**Exercise instructions:**
In the records below, take the line containing "Image resolution: width=630" and reproduce it and every subsequent line exactly, adding nothing.

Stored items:
------------

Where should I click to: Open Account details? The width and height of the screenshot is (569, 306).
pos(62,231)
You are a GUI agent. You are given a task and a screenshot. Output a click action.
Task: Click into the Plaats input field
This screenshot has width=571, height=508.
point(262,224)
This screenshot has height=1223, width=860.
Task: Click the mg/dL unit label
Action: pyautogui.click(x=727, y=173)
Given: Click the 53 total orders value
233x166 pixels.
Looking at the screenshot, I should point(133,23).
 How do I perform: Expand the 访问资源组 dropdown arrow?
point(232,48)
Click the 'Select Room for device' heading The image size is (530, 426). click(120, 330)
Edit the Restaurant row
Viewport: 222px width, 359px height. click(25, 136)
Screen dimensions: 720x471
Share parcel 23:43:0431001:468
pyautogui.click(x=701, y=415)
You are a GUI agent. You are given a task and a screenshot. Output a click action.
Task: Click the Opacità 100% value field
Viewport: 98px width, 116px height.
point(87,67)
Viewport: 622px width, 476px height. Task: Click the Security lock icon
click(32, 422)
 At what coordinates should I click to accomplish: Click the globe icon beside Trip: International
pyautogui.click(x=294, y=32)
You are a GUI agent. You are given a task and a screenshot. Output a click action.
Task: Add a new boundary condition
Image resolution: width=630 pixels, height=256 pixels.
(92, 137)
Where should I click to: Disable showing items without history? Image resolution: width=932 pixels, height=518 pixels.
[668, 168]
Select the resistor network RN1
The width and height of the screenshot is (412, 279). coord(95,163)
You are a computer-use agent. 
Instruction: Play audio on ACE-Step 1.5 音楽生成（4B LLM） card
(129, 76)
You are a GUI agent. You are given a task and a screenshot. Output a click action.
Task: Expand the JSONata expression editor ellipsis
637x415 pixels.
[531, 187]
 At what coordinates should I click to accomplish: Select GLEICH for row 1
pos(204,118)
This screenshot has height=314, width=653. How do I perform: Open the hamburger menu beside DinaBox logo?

------------

**Response:**
Image resolution: width=630 pixels, height=256 pixels.
(92, 137)
Where should I click to: Disable showing items without history? Image resolution: width=932 pixels, height=518 pixels.
[668, 168]
Select the resistor network RN1
The width and height of the screenshot is (412, 279). coord(95,163)
You are a computer-use agent. 
Instruction: Play audio on ACE-Step 1.5 音楽生成（4B LLM） card
(129, 76)
You are a GUI agent. You are given a task and a screenshot. Output a click action.
Task: Expand the JSONata expression editor ellipsis
637x415 pixels.
[531, 187]
 At what coordinates should I click to accomplish: Select GLEICH for row 1
pos(204,118)
This screenshot has height=314, width=653. How do I perform: Open the hamburger menu beside DinaBox logo?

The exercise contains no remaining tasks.